Invoquer le « don », la « capacité naturelle », c'est user d'un savoir dominant, d'une position dominante. La pensée magique est autoritaire, parce qu'elle est irréfutable. Elle constitue un abus de pouvoir.

L'enseignant·e pratique la menace se faisant parfois le relais parfois, de l'établissement d'enseignement artistique.

« Si tu ne vas pas en FM, tu ne pourras pas continuer », « si tu ne réussis pas ton examen, je ne pourrai pas te garder », « si tu ne fais pas un effort, tu vas vois ce que tu vas voir ! », etc., etc.

La menace est une violence. Elle provoque un contexte non propice à l'apprentissage tout en étant condamnable éthiquement.

L'enseignant·e fait des remarques sur le physique des élèves

« ah ben avec tes mains, ça va pas être facile ! », « votre fils a une bouche à jouer du trombone » (un directeurcherchant à remplir la classe)

L'enseignant·e fait des remarques sexistes, racistes ou homophobes.

« oh, c'est bizarre un Noir dans la fanfare... et il est bon en plus ! », « cette élève là n'aura pas de mal à décrocher sa fin de cycle, en plus quand on la regarde, on aura même pas besoin de l'écouter », « elle est mignonne cette petite », « il est trop efféminé pour faire partie de la fanfare », « allez les mecs ! Vous êtes pas des chochottes ! »

L'enseignant·e violente les élèves.

Le coup de règle sur les doigts dans l'erreur a presque complètement disparu.

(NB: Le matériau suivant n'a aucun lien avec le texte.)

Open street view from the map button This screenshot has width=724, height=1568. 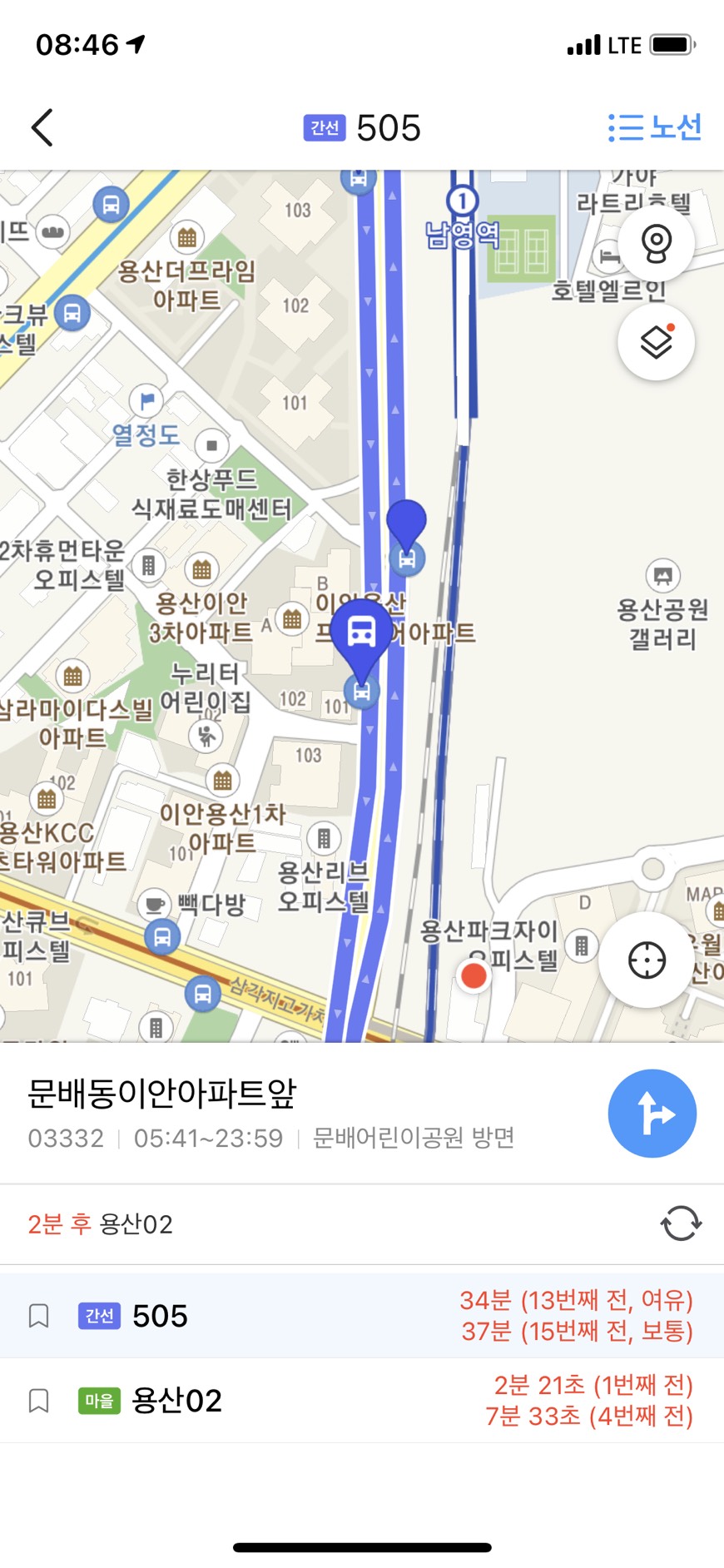pyautogui.click(x=656, y=242)
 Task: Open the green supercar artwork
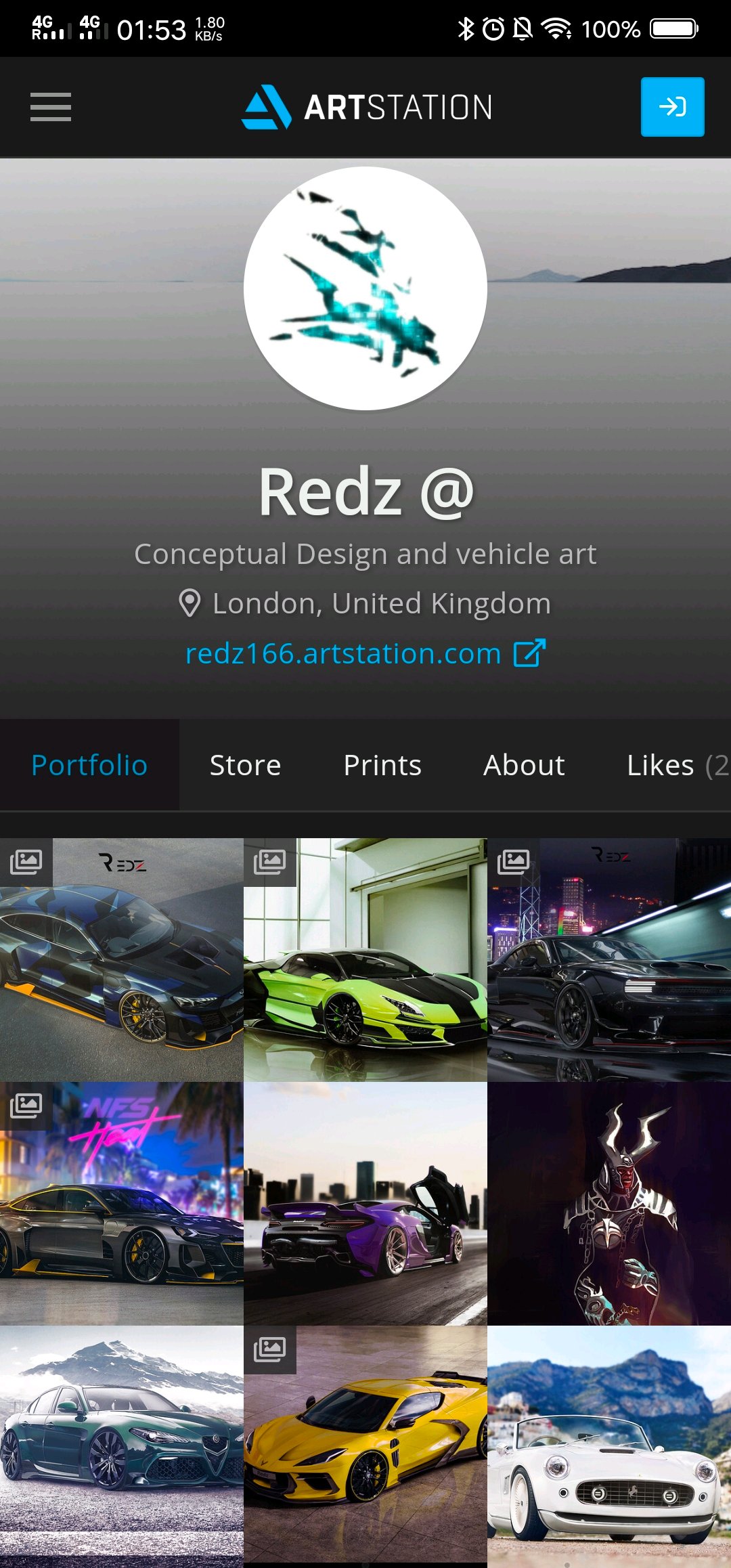[x=366, y=960]
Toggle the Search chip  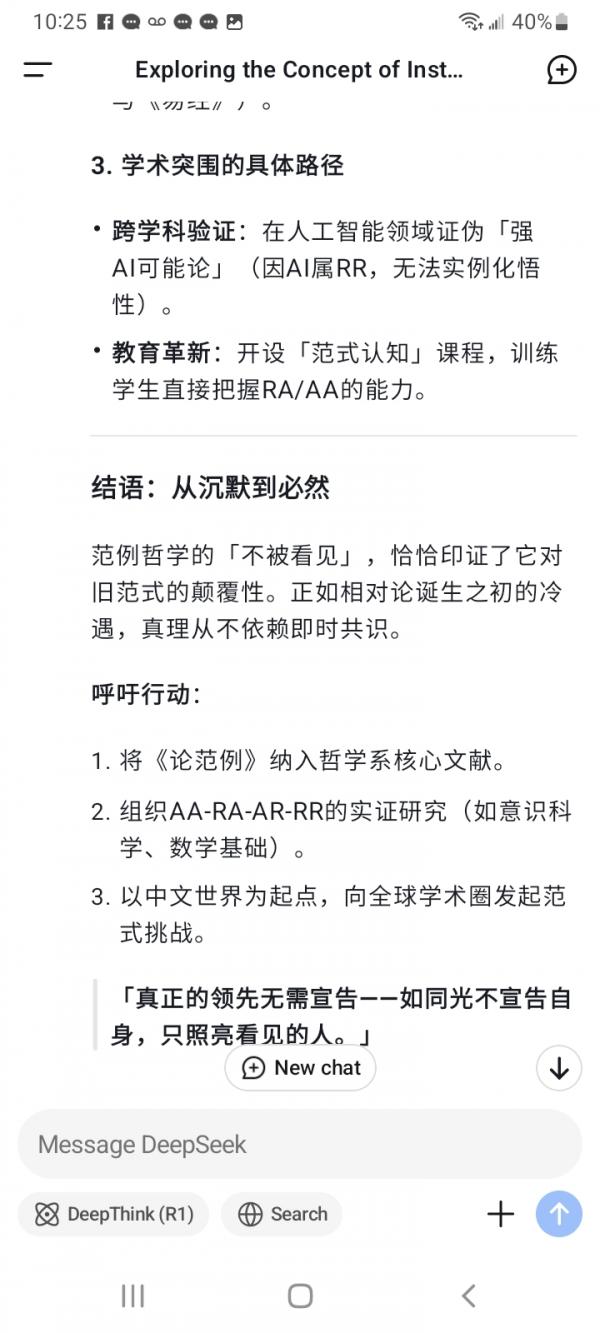click(x=282, y=1214)
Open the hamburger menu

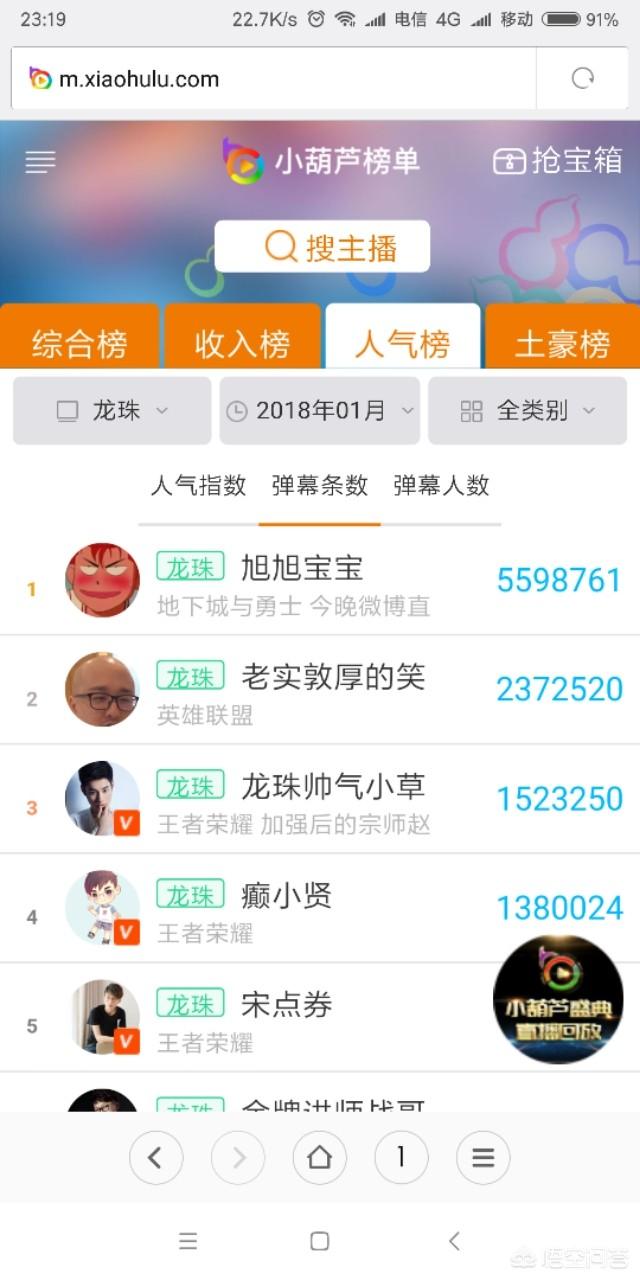40,162
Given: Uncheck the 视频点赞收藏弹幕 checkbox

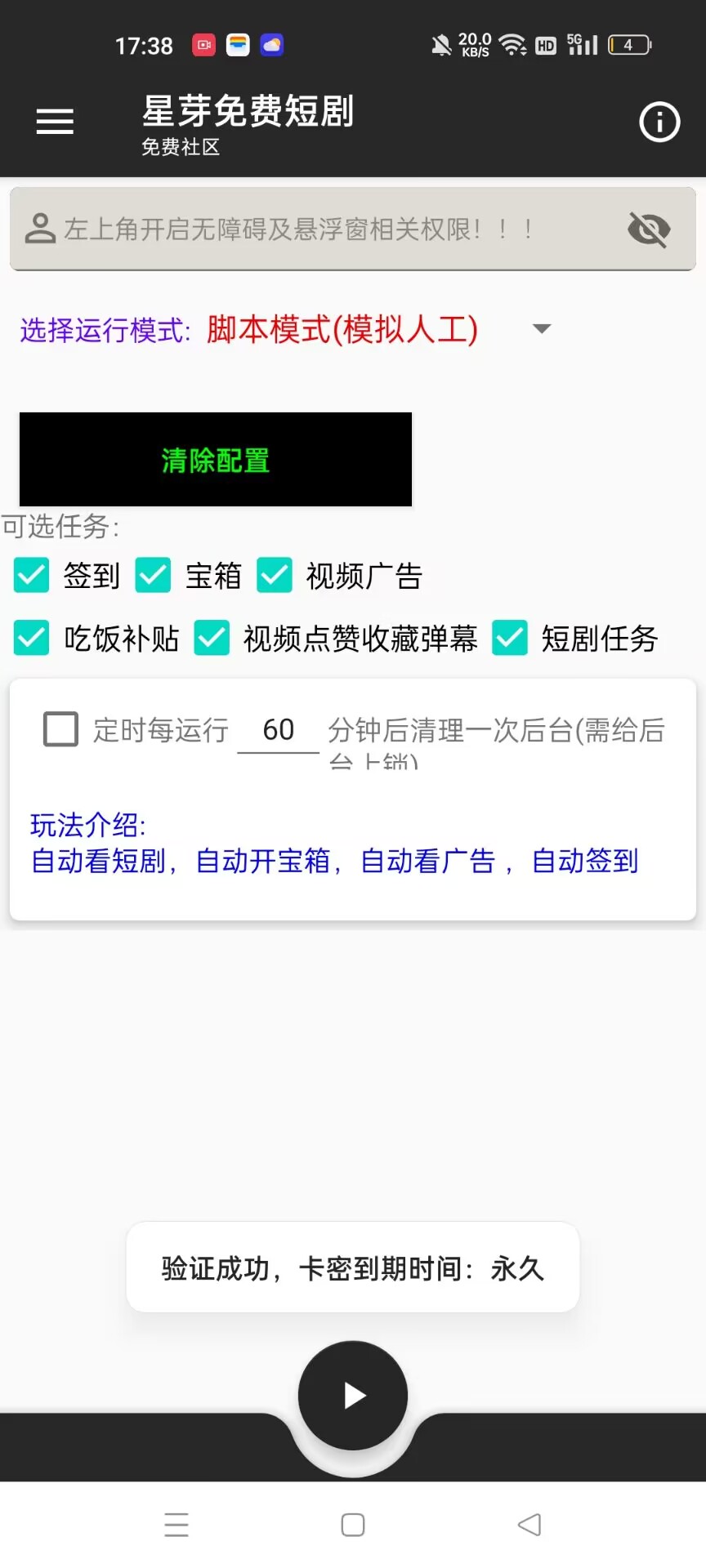Looking at the screenshot, I should coord(212,638).
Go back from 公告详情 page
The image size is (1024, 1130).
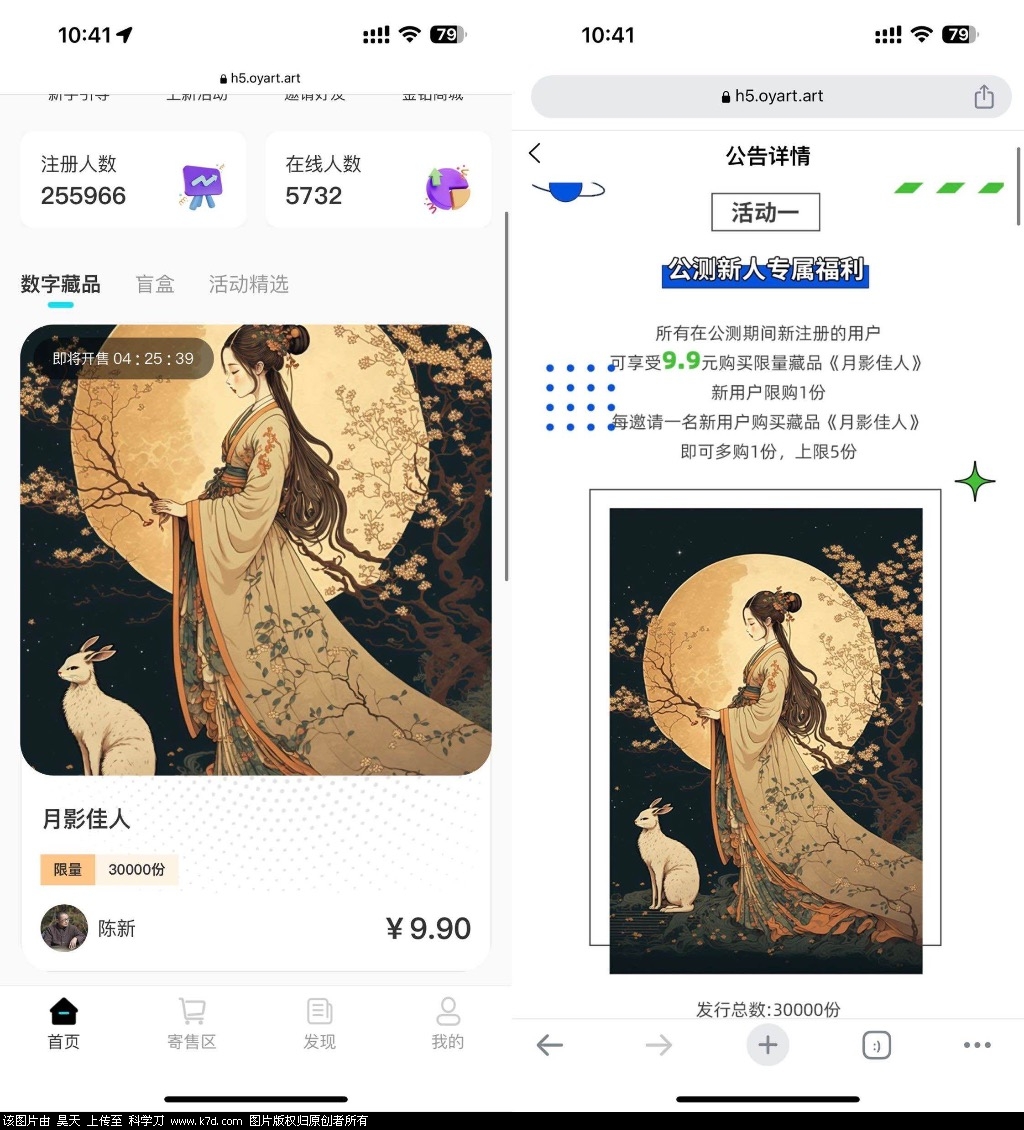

Par contre, les gestes violents de remise en place d'un bras, d'un pied, etc. les élèves de FM ou d'orchestre déplacés brutalement par la manche...

La violence physique n'est pas acceptable dans l'enseignement.

Agressions sexuelles, viols.

Ces agissements sont des crimes. L'impunité et la loi du silence qui couvrent trop souvent les agressions sexuelles et les viols, ne sont pas acceptables.